Exercise task: Copy the rows exactly as they appear, starting at the beginning of the rows and ending at the line that contains "Newsletter (212, 7)", with both ends included.
==== Record excerpts ====
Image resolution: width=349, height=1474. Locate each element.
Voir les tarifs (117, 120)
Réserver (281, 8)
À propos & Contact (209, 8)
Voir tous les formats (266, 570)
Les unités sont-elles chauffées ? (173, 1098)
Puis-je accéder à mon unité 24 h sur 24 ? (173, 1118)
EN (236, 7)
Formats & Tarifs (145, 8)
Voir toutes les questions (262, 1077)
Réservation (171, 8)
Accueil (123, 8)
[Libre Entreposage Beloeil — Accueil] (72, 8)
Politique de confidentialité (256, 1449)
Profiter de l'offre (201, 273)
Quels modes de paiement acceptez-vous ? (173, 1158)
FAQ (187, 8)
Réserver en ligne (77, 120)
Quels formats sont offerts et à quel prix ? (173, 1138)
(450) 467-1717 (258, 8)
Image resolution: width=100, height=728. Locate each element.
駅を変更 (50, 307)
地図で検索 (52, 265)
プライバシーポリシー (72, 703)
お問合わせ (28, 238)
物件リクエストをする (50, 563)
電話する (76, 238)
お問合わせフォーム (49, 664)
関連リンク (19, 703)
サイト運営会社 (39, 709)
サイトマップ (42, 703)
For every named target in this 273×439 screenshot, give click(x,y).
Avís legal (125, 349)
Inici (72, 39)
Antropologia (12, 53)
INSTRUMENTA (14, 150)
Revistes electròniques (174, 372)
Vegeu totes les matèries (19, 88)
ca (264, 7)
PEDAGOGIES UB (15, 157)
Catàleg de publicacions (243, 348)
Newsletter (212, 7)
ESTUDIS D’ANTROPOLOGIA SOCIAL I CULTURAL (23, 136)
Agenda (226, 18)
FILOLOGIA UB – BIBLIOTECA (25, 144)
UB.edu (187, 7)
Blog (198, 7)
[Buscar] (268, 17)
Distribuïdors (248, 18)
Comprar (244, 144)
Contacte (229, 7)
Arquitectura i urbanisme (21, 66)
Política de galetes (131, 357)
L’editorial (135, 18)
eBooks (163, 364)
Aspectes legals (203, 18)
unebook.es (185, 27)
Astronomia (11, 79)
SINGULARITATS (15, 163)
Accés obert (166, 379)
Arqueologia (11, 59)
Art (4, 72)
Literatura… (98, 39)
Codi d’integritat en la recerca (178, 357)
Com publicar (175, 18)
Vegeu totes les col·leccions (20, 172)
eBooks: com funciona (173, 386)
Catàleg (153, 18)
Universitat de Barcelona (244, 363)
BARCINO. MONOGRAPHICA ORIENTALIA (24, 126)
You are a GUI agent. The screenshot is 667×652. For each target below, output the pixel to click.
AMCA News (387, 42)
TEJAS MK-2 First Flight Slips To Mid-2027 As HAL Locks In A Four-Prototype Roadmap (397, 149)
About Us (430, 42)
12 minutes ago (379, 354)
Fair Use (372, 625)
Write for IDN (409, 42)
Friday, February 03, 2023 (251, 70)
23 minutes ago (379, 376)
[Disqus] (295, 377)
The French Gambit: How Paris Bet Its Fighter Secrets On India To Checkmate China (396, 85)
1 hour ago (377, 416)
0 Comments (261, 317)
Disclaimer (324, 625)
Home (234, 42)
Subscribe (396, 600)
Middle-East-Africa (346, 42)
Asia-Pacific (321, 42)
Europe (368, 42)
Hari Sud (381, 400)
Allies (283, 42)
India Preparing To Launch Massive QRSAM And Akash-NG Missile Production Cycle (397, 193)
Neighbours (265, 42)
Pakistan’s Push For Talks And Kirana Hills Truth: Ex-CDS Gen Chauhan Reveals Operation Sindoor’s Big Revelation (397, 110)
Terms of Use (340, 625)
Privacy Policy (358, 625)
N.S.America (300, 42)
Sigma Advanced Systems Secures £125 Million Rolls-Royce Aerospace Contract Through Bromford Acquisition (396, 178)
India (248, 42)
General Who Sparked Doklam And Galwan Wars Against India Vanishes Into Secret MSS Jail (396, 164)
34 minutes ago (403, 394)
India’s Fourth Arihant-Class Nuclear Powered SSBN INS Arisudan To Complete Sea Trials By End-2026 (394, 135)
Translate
====
Answer to the exercise:
Image resolution: width=349, height=1474. Locate each element.
Voir les tarifs (117, 120)
Réserver (281, 8)
À propos & Contact (209, 8)
Voir tous les formats (266, 570)
Les unités sont-elles chauffées ? (173, 1098)
Puis-je accéder à mon unité 24 h sur 24 ? (173, 1118)
EN (236, 7)
Formats & Tarifs (145, 8)
Voir toutes les questions (262, 1077)
Réservation (171, 8)
Accueil (123, 8)
[Libre Entreposage Beloeil — Accueil] (72, 8)
Politique de confidentialité (256, 1449)
Profiter de l'offre (201, 273)
Quels modes de paiement acceptez-vous ? (173, 1158)
FAQ (187, 8)
Réserver en ligne (77, 120)
Quels formats sont offerts et à quel prix ? (173, 1138)
(450) 467-1717 (258, 8)
Image resolution: width=100, height=728. Locate each element.
駅を変更 (50, 307)
地図で検索 (52, 265)
プライバシーポリシー (72, 703)
お問合わせ (28, 238)
物件リクエストをする (50, 563)
電話する (76, 238)
お問合わせフォーム (49, 664)
関連リンク (19, 703)
サイト運営会社 (39, 709)
サイトマップ (42, 703)
For every named target in this 273×439 screenshot, give click(x,y).
Avís legal (125, 349)
Inici (72, 39)
Antropologia (12, 53)
INSTRUMENTA (14, 150)
Revistes electròniques (174, 372)
Vegeu totes les matèries (19, 88)
ca (264, 7)
PEDAGOGIES UB (15, 157)
Catàleg de publicacions (243, 348)
Newsletter (212, 7)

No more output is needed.